Fabio Regazzi è stato eletto oggi Presidente dell’Unione svizzera delle arti e dei mestieri (USAM), l’organizzazione mantello delle piccole e medie imprese, che rappresenta 230 associazioni di categoria e circa 500mila imprese. Succede all’ex consigliere nazionale Jean-François Rime (UDC/FR) che quest’oggi era fisicamente assente dal congresso di Granges-Paccot (FR) perché risultato positivo al test del coronavirus. “Le aspettative dell’organizzazione sono elevate. Insieme ai miei colleghi, voglio fare tutto il possibile per soddisfarle”, ha indicato il neopresidente in un tweet. L’elezione era scontata: inizialmente c’erano due candidature, ma a fine agosto la consigliera nazionale Diana Gutjahr (UDC/TG) si è ritirata dalla corsa alla presidenza.
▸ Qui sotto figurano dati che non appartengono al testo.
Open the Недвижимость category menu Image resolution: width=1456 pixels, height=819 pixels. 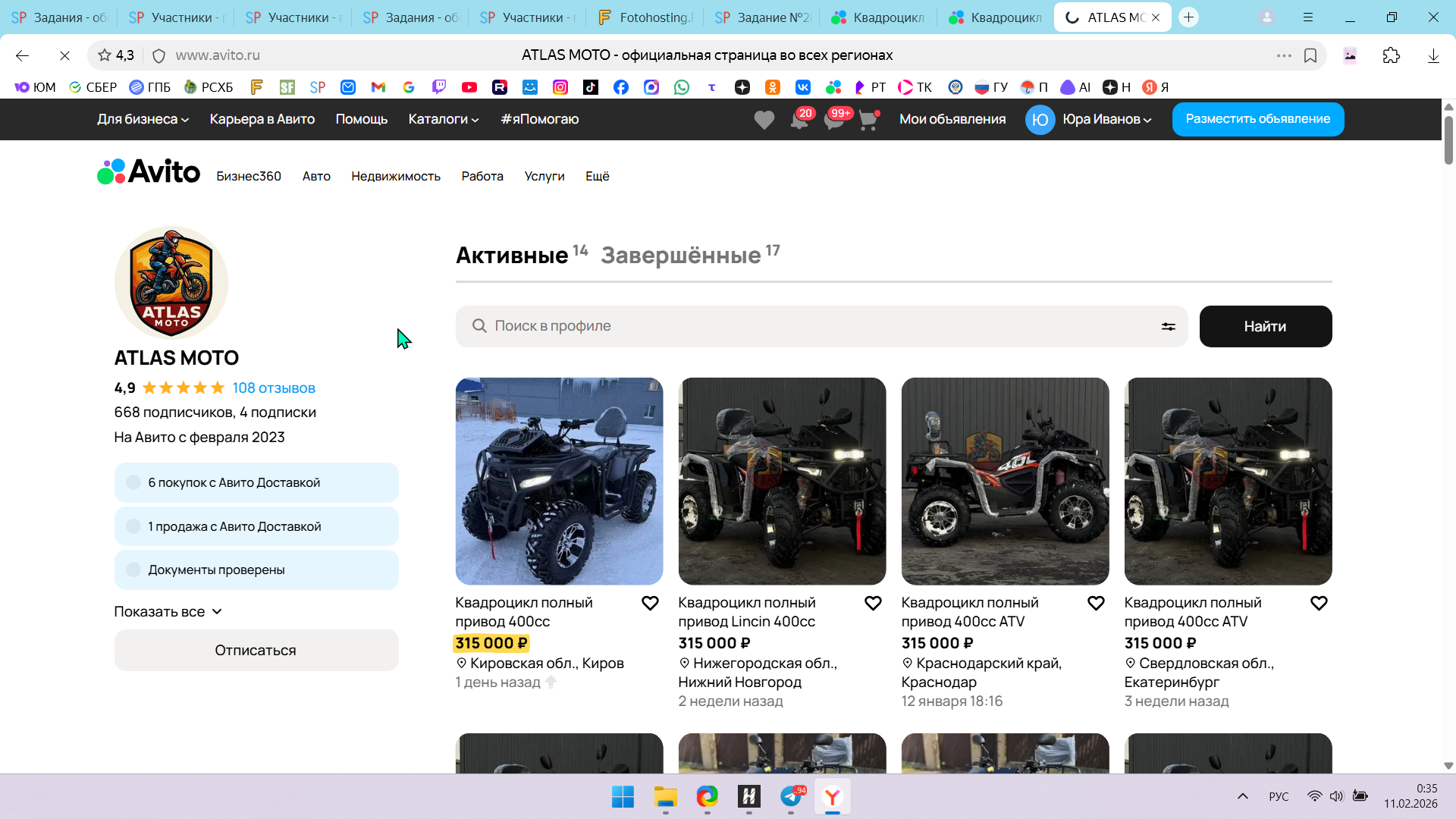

Prima volta per un ticinese
Regazzi è il primo ticinese nella storia a ricoprire tale carica. Un ruolo importante, che viene assunto in un momento storicamente difficile. Intervenuto ieri sera al TG di Teleticino, Regazzi si è detto comunque pronto a raccogliere la sfida. “Sono motivato per questa funzione importante e mi tocca confrontarmi con la realtà, così come tutti gli altri imprenditori. Lamentarsi non serve molto. Mi calerò da subito nel ruolo. Non sarò comunque solo: avrò il sostegno del comitato e degli organi che fanno parte di questa associazione”.
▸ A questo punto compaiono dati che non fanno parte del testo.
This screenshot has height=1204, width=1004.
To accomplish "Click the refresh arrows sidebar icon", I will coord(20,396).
Un secondo confinamento? “Avrebbe conseguente devastanti sull’occupazione”
Per il consigliere nazionale PPD l’aspetto più delicato di questa situazione critica è l’incertezza. “Non sappiamo cosa succederà nei prossimi mesi e per le imprese, oltre ai problemi contingenti, fare un minimo di pianificazione risulta estremamente difficile”. Regazzi si è comunque espresso più volte contrario a un secondo confinamento. Ma se gli ospedali sono pieni, quale altra strada si potrà percorrere? “La realtà è che già nel corso della prima ondata abbiamo dimostrato che non sono le aziende che provocano l’aumento dei contagi. Non mi risulta che ci siano state delle criticità particolari, con le imprese che hanno adottato in maniera responsabile rigidi protocolli di protezione. Per cui quello che chiediamo è di poter continuare con la nostra attività produttiva, non solamente per l’interesse dell’imprenditore, ma anche nell’interesse dei collaboratori”. La paura di Regazzi è infatti che un secondo confinamento potrebbe portare a un’ondata di licenziamenti. “Non è che non voglio un secondo lockdown, è che non ce lo possiamo permettere. Avrebbe delle conseguenze devastanti dal punto di vista occupazionale”. Per il consigliere nazionale occorre quindi trovare altre soluzioni, anche se limitazioni delle libertà personali saranno inevitabili in questo contesto.
Una presidenza meno scontrosa: “Cercherò il dialogo”
In un’intervista rilasciata questa mattina alla RTS, Regazzi ha assicurato che curerà un rapporto armonioso con le istituzioni e i partner sociali. “Cercherò prima di tutto il dialogo”, anche con Pierre-Yves Maillard, il presidente dell’Unione sindacale svizzeraa (USS). La presidenza Regazzi dovrebbe dunque essere meno scontrosa di quella del suo predecessore, l’ex consigliere nazionale Jean-François Rime (UDC/FR). Il locarnese ha annunciato anche di voler “ritrovare una buona intesa” tra organizzazioni economiche. Il riferimento, implicito, è agli strappi con economiesuisse, che rappresenta tra l’altro le grandi multinazionali.